City of Heritage II is the continuation of City of Heritage.
The City of Heritage series is a representation of my cultural mix in a high technology society in Singapore with my Austrian roots.

The material used in the City of Heritage serial carries important significance. The raw flax fabric where the embroidery is applied is inherited from my great-grandmother who was a farmer in the Tyrolian mountain village Wildschönau. In summer they cultivated linum, harvest it on the cliffs grassland and produced flax fibers. This was all completed by hand, by women who did this in addition to their daily chores. My grandma would tell me that in the cold snowy winter months her mum used to spin the fibers into a yarn, while regaling her with old stories.

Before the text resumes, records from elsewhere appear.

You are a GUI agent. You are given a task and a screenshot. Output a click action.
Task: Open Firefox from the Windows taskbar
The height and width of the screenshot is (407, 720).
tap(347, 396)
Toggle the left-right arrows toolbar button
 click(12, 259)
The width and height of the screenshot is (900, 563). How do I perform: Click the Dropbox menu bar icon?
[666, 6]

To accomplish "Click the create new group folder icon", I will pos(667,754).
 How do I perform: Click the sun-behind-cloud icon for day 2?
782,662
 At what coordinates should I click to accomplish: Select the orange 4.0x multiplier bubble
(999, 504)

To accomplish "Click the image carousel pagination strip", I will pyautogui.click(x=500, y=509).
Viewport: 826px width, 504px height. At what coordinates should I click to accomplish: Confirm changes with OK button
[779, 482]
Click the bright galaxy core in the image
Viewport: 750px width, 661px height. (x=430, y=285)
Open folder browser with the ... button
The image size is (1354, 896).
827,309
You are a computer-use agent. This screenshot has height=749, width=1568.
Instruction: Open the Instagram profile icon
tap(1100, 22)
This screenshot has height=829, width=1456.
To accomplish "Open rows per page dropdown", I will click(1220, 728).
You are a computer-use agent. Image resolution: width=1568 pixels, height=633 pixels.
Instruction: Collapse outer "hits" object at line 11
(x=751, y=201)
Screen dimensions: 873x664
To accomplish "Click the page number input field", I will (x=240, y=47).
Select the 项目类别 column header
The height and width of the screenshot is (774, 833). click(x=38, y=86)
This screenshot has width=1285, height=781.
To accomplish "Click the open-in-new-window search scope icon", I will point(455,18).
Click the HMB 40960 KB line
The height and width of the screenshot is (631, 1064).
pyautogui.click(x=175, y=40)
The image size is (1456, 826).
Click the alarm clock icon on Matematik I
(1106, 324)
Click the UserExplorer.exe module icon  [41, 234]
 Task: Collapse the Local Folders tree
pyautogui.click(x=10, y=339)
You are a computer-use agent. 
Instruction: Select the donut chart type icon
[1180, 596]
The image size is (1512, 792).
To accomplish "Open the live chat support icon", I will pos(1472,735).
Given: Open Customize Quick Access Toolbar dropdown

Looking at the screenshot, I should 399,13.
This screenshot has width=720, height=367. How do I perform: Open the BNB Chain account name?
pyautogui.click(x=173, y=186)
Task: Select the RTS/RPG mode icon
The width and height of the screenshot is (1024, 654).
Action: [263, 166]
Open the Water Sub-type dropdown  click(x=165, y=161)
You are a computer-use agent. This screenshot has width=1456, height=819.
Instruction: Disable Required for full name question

When my grandmother got married she inherited a lot of yarn from her mum who brought it to a weaving mill to get some fabric. In the olden days, they used this kind of fabric for bed sheets, but the hand produced yarn contains a lot of hard fibers and is not comfortable to sleep on. Laughing to us, my grandmother would always say, “you have to wash them at least a 100 times to get rid of the stems and itchy parts.” My grandmother never used these fabrics and when she knew that she will be gone soon, she passed the fabrics to me. “The fabrics are too rough to use and too valuable to throw away” she said. Since then, I have carried these sentimental and significant fabrics with me across the globe from Europe to Singapore.
In Singapore, far away from my family and my home country, I re-evaluated my own cultural heritage. I came across totally new ideas and impressions as well as familiar cultures. For example: seed beads, which are historically significant in Europe, but now can only be found in museums, mostly in the context with the trading routes of the Roman Empire.
In Singapore seed beads are present in the early history of Peranakan culture, where the colorful beads adorn everything from bags to shoes to tapestries. The beads came mostly from Europe (Venice and Czech beads) and nowadays they come from Japan or China.
I love to see the influences cultures have with one another and how materials are used differently in various contexts. This was the catalyst for me to become re-influenced with this material to create something new.